Peripheral artery disease tends to mostly affect the legs, but it can have an effect on circulation in the hands. It is caused by atherosclerosis, which is the accumulation of fatty material in the walls of the arteries — a condition that can lead to near or total blockage of an artery. That blockage is peripheral artery disease, also known as PAD. Both of these conditions contribute to poor circulation by impeding or blocking the flow of blood to the extremities. Symptoms that affect the hands include numbness, tingling, cramping, and weakness.
Carpal tunnel syndrome is another common cause of poor circulation in the hands. The condition is caused by pressure on the tendons or the median nerve in the carpal tunnel, which is a passageway that runs through the wrist. Inflammation from carpal tunnel can impede the flow of blood to the hands. The symptoms of carpal tunnel syndrome include the gradual increase of burning, tingling, itching, and numbness in the palms of the hands.

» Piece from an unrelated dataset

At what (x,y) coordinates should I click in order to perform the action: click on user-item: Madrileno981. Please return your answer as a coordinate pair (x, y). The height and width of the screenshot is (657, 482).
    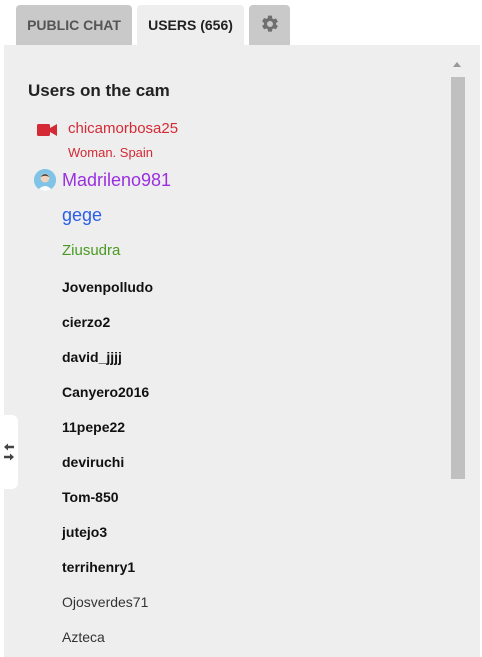
    Looking at the image, I should click on (116, 180).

Raynaud’s disease is a condition in which arteries temporarily narrow, causing discomfort and disability in affected areas of the body due to poor circulation. As the disease commonly affects the fingers, it can contribute to poor circulation in the hands. It manifests itself in attacks that can be brought on by stress and extreme cold. Symptoms can include change of color, tingling, pain, numbness, and sensitivity in the fingers.
There are several other possible causes for poor hand circulation. Habits such as smoking and excessive alcohol consumption can affect oxygen flow to the extremities, resulting in cold hands with a blue tinge. Large amounts of caffeine can also impede the flow of blood. Heart, lung, and kidney disease can restrict circulation in the hands.
In addition to the specific treatments for the conditions most commonly associated with poor circulation in the hands, there are several other ways to treat the symptoms. Good posture and regular, gentle stretching can improve blood flow to the hands. Massage with diluted essential oils such as lavender, eucalyptus, and rosemary can also be beneficial. In some cases, chiropractic adjustments may also improve blood circulation.